A Ritz-Carlton hotel will be built in a classic style in the downtown of Almaty, corner of Furmanov and Bogenbai Streets.















on December 12th, 2007 at 10:39 am
Astana might be brutally hot in summer and extremely cold in winter, but Almaty is neither. Sure, sometimes it hits 40 in the summer but the air is pretty dry. In winter it rarely drops much below zero C even at night and there’s very little wind. Snowfall is also very mild; it can snow for a couple days straight and still not seem to amount for more than a few centimeters on the ground.
That said, the idea of Almaty as a tourist mecca is patently ridiculous. It lacks one thing that every other location on that list has in spades: coastline. The man-made Kapchigai lake is set in a post-industrial are that looks more like the setting for a post-apocalyptic game like Half-Life than any tourist trap you’ve ever been to.
About the only potential claim to mainstream tourist interest would be skiing, but the existing resort at Chimbulak is essentially one trail and three lifts, the topmost of which is a rickety-looking wooden slat single-seat affair. It’s all serviceable and I have enjoyed using it over the years, but it’s a far cry from being called anything better than third rate compared to mainstream resorts in the States or Europe– both in terms of grooming and on-site facilities.
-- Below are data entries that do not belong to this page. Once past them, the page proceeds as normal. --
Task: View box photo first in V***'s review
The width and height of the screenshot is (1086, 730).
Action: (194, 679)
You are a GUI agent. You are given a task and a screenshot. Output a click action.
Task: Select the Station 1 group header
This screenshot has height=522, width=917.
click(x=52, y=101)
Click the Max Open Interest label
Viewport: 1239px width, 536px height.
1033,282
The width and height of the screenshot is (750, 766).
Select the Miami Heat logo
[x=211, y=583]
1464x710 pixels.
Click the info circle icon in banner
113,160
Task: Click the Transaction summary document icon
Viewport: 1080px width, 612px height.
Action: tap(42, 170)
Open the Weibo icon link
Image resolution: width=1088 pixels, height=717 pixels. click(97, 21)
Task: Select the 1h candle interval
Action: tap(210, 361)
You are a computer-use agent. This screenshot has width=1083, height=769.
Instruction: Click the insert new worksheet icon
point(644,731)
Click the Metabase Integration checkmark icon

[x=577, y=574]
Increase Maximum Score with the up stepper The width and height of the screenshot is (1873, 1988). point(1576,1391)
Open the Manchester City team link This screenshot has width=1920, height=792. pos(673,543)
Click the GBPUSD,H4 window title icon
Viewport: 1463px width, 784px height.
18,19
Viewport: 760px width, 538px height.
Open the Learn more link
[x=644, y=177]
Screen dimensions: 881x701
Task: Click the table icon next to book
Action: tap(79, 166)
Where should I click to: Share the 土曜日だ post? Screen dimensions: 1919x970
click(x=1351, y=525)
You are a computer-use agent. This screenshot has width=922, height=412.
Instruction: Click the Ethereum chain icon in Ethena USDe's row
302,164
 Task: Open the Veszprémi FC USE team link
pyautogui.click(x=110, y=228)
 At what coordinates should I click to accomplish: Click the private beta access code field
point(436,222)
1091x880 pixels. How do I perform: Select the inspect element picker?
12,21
I can almost guarantee that the Ritz-Carlton is being built to service business travelers, not tourists. Those are the clients that currently occupy the Intercontinentals in Almaty and Astana and the Hyatt Regency as well.
And at some point, just like the residential housing market, the commercial space and hotel sectors will be overbuilt. It’s heading that way now; the only question is how quickly it gets there.
on December 12th, 2007 at 11:22 am
Your comments are very true - especially concerning the Kapchagai landscape
There is a plan of transforming it into a gambling paradise though…
As for Chimbulak, it’s being redone now - a further post on what’s going to be built there is coming soon
on December 14th, 2007 at 10:58 am
I agree with the comments above - Almaty is a business destination, not a tourist destination. Although Almaty does have the nearby Tian Shan Mountains for hiking and skiing, I can’t see it competing on either front with its mountainous European competitors. It’s not as if Almaty has a cost advantage, as accommodation and food costs there sometimes exceed Europe.
Additionally, Almaty’s police are still not particularly tourist-friendly. My husband was questioned for taking a photo of a child’s drawing at a post office and essentially told that photos are not a good idea in Kazakhstan.